New Horizons Fly-Past: Pluto Looks Young And So Does Its Moon Charon



(Top) Charon. The black area is now known as Mordor. (Bottom) A closer look at Pluto. Images courtesy of NASA/Johns Hopkins University Applied Physics Laboratory/Southwest Research Institute)




Joel Kontinen

NASA scientists were expecting to see a dwarf planet that looked old and its largest moon Charon to be full of impact craters. What they saw in the images sent by the New Horizons spacecraft “blew our socks off,” as Deputy Project Scientist Cathy Olkin put it in a New Horizons press conference.

Both worlds looked too young and are probably geologically active.

New Horizons flew past Pluto on Tuesday the 14th of July, coming to within 12,553 kilometres (7,800 miles) of this amazing world, “revealing towering ice mountains rising from its surprisingly youthful face,” as an article on Space.com described it.

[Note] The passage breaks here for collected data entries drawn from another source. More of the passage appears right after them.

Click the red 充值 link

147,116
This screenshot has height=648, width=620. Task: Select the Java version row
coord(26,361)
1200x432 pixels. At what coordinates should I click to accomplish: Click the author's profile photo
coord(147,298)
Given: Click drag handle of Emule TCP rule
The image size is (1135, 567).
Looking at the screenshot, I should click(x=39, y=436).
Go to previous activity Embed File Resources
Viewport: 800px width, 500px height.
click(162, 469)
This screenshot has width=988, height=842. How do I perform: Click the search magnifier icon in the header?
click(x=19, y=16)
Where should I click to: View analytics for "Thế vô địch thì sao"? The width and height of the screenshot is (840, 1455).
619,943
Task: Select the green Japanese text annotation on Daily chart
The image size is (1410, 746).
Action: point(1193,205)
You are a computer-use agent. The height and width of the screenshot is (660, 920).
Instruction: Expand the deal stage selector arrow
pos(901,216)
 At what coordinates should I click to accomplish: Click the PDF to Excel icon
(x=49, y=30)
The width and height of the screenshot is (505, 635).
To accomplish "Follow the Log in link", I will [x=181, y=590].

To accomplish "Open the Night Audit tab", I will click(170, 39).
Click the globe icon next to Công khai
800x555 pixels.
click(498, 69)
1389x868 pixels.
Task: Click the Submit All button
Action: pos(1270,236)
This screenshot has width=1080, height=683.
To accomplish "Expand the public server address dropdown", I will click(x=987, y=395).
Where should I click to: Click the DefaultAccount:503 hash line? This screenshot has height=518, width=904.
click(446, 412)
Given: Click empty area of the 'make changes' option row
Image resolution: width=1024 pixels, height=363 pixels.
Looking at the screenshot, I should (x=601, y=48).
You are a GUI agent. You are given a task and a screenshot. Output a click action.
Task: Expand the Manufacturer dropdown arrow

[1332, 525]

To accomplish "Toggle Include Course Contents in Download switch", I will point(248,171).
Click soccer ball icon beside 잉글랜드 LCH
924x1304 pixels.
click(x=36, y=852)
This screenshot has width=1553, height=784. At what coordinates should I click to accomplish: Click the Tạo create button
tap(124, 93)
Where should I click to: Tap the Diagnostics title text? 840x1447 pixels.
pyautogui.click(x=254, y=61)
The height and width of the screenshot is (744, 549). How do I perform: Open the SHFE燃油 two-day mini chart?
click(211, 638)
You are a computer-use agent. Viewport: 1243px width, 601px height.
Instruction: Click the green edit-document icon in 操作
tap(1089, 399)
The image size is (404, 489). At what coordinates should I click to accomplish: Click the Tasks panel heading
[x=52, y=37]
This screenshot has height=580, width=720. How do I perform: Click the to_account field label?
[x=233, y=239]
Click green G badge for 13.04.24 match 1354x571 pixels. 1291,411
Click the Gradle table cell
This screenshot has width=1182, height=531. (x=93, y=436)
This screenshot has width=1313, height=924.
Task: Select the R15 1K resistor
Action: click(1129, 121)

Planetary scientist John Spencer acknowledged that Pluto with its ice mountains rising to 3,500 metres (11,000 miles) and its lack of impact craters looked surprisingly young:

"The most striking thing about this image is, we have not yet found a single impact crater on this region. We're just eyeballing it, but we think that it probably has to be less than 100 million years old."

That is a tiny fraction of the solar system’s assumed 4.5 billion years, so they have a hard nut to crack. Resurfacing seems to be the most popular explanation at this stage.

There is a better explanation: Pluto is much younger than assumed.

Many other planets and moons in our solar system also look young, for instance Mercury, Venus, Jupiter’s moons Io and Europa, as well as Saturn’s moons Titan, Mimas and Enceladus.

Who said Genesis was not relevant? It could at least help us to keep our socks on.

Source:

Malik, Tariq. 2015. Pluto Unveiled: NASA Photos Reveal Ice Mountains and Active Moon. Space.com (15 July).

PS. I wrote about Pluto yesterday in my Finnish blog.